My wife lay awake nights, mute with suffering as she considered various aspects of his plight, until she burst out with wailing, jolting me from my half drowse. When I embraced her she demanded a promise that I wouldn't be a part of this. She needed to be sure that I wouldn't be a part of this. I wouldn't be a part of this, I assured her, and reapplied my embrace.
Only weeks after the inauguration of the machine, the medical community found itself grappling with the controversy concerning the survival of feeling and consciousness in the separated head. Did the head hear the voices of the crowd? Did it feel itself dying in the basket? Could it see the light of day above it?
The question became more urgent following Charlotte Cor-day's execution for the assassination of Marat, when Legros, apparently communing with his inner brute, saw fit to slap the severed head while he was displaying it. And the face, hanging by the hair, showed the most unequivocal signs of anger and indignation in response. There was an uproar from those in front of the scaffold who could see it, and afterward many medical eminences were interviewed on the phenomenon for the newspapers.
Eventually I was asked to assist a Dr. Seguret, professor of anatomy, who'd been commissioned to study the problem. He set up an atelier on the same square as the machine and my assistants delivered to it a total of forty heads. We exposed two — a man's and a woman's — to the sun's rays in his back courtyard. Their eyelids immediately closed of their own accord, and their faces convulsed in agony. One head's tongue, pricked with a lancet, withdrew, the face contorting. Another's eyes turned in the direction of our voices. One head, a juring priest's named Gardien, dumped into the same sack with the head of one of his enemies, had bitten it with such ferocity that it took us both to separate them.
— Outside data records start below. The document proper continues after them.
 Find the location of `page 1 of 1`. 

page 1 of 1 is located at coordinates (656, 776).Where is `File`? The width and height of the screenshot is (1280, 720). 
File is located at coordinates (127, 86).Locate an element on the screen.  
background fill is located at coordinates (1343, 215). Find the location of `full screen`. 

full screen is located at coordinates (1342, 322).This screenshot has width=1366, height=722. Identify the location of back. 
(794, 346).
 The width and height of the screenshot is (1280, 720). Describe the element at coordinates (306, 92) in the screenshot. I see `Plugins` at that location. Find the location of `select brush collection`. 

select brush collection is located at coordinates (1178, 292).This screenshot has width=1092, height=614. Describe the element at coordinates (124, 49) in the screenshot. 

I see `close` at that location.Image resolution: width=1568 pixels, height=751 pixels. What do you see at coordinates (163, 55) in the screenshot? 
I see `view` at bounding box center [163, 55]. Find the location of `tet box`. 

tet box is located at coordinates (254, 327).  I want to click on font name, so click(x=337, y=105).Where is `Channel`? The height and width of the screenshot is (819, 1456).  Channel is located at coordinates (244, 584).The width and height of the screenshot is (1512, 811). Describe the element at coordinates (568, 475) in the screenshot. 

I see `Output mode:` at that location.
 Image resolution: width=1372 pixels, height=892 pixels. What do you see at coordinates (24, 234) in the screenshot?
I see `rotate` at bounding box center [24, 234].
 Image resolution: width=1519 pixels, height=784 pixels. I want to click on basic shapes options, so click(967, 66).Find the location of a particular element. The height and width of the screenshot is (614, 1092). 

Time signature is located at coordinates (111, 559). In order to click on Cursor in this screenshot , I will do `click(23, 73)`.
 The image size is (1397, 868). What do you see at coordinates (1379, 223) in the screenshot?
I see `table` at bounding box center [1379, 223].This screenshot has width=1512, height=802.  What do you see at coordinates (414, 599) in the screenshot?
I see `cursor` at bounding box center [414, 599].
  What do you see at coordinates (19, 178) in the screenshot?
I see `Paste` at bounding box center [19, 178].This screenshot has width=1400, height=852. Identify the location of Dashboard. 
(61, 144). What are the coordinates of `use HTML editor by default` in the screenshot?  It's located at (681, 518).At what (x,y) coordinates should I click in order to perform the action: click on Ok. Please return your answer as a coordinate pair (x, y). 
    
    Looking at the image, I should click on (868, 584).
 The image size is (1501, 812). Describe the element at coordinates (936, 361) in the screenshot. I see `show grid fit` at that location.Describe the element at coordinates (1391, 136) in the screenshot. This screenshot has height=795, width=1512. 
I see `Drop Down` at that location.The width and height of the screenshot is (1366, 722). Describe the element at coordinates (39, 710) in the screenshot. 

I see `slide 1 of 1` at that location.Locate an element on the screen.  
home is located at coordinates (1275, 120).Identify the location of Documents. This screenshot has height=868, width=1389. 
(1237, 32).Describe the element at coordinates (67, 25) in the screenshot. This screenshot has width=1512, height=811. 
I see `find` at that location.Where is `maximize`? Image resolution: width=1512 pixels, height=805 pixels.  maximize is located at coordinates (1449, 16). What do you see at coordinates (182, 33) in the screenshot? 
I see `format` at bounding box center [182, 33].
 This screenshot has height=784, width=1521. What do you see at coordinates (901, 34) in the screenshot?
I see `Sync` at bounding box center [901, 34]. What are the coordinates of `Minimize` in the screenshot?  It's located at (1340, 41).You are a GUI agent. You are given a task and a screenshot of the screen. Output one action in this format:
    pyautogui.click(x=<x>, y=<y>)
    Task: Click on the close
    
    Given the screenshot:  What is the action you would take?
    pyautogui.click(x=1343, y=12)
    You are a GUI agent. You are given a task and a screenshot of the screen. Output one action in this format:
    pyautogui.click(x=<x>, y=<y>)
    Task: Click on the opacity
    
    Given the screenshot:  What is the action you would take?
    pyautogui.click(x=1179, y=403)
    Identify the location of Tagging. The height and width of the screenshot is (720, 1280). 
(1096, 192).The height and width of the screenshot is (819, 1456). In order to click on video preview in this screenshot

Other faces were inert. Seguret pinched them on the cheeks, inserted brushes soaked in ammonia into their nostrils, and held lighted candles to their staring eyes without generating movement or contractions of any sort.
His report was suppressed, and he refused to have any more to do with such experiments, or with me.
“What have you decided?” Anne-Marie took to asking each day as the Queen's trial dragged itself on. In addition to all of the other charges, there were the letters abroad, many of which had been intercepted. All military defeats were being blamed on her treachery. Her son's illness on her sexual demands. As proof of the latter, his hernia was displayed.
In bed with my weeping Anne-Marie, I tell her I see no way out: the letters demonstrate conspiracy, and for all other charges, the accusers invent the evidence they lack. We must be resigned to God's will and summon the strength to prepare ourselves to endure the terrible stroke.
But she knows, I tell her, that God alone can alter the course of events at this point. It's His mercy for which we must ask, even as we submit to His decrees.
“I'm not appealing to you to save her,” she answers. “You know what I'm requesting.”
A few nights later, lying beside me in the darkness, she palms my cheeks and moves her face so close that her lips graze mine.
“Listen to me,” she says. “Don't dismiss me like this.” She moves our bodies to their newlyweds' position. But then she says nothing else.